Chronic pain is possible but not guaranteed. Some people have large bone growths with no pain. Others have small growths that hurt constantly. There is no way to predict who will have pain and who will not. If you have bone overgrowth and it hurts, do not assume it will resolve on its own. Get it checked.
What Does Research Say About Preventing Bone Overgrowth?
Prevention research focuses on high-risk situations — major trauma, spinal cord injury, and certain surgeries. The strongest evidence supports using NSAIDs right after the injury or surgery. Indomethacin is the most studied drug for this purpose. A 2020 review in Orthopaedics & Traumatology: Surgery & Research found that NSAIDs reduce the risk of heterotopic ossification after hip replacement by about 40 to 50 percent.
Low-dose radiation is another prevention strategy. A single dose of 700 to 800 centigray given within 72 hours of surgery can reduce bone formation. This is used mainly for patients at very high risk, such as those who have already had bone overgrowth after a previous surgery.
What does not work? Calcium supplements, vitamin D, and special diets have no proven role in preventing bone overgrowth. Despite claims online, there is no evidence that magnesium, turmeric, or herbal remedies stop this process. The bone formation here is not related to dietary calcium levels. It is a local tissue response to injury or inflammation.
Can Physical Therapy Make Bone Overgrowth Worse?
Yes. This is an important point that is often missed. Aggressive stretching or forceful manipulation of a joint that has bone overgrowth can irritate the tissue and potentially stimulate more bone formation. The body sees the extra bone as a healing response. If you pull on it, you may trigger more inflammation and more bone.
That does not mean you should avoid movement. Gentle, pain-free range of motion is helpful. The key is working with a physical therapist who understands heterotopic ossification. If your therapist tells you to push through pain, find someone else.
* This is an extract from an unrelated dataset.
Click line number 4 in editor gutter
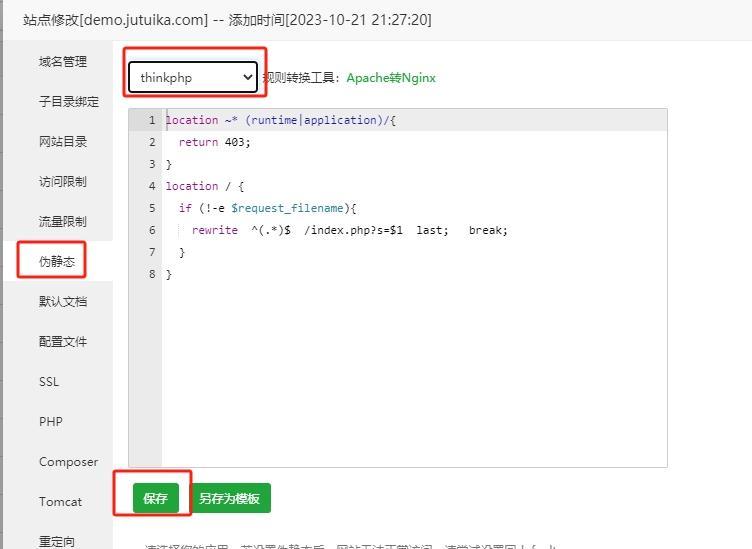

Research on this is limited but consistent. A 2018 study in Archives of Physical Medicine and Rehabilitation found that patients with traumatic brain injury who received gentle passive range of motion had less bone overgrowth than those who received aggressive stretching. Gentle is better.
What Are Common Misconceptions About Bone Overgrowth?
The biggest misconception is that bone overgrowth is the same as arthritis or bone spurs. It is not. Arthritis involves cartilage breakdown in joints. Bone spurs grow on existing bone. Heterotopic ossification is new bone forming in soft tissue. They are different conditions with different treatments.
Another misconception is that calcium supplements cause bone overgrowth. They do not. The extra bone forms because of local cell signals, not because you ate too much calcium. Taking a calcium supplement will not make it worse, and avoiding calcium will not make it better.
Some people believe that surgery always fixes the problem permanently. As mentioned earlier, recurrence rates are real. Surgery is effective but not a guaranteed cure. Following post-surgery prevention protocols matters.
Finally, many people think bone overgrowth is rare. It is not. Mild forms are common after hip replacement and elbow fractures. Most people just never know they have it because it causes no symptoms.
Frequently Asked Questions
Can bone overgrowth go away on its own?
No. Once bone forms, it does not dissolve on its own. But it often stops growing and may stop causing symptoms without treatment.
Is bone overgrowth the same as a bone tumor?
No. Bone overgrowth is not cancer. It is normal bone tissue growing in an abnormal location. It does not spread to other parts of the body.
Does diet affect bone overgrowth?
No evidence shows that diet causes or cures bone overgrowth. It is driven by local tissue signals after injury or surgery, not by what you eat.
Can bone overgrowth come back after surgery?
Yes. Studies show a 10 to 20 percent recurrence rate. Taking NSAIDs or receiving low-dose radiation after surgery can lower this risk.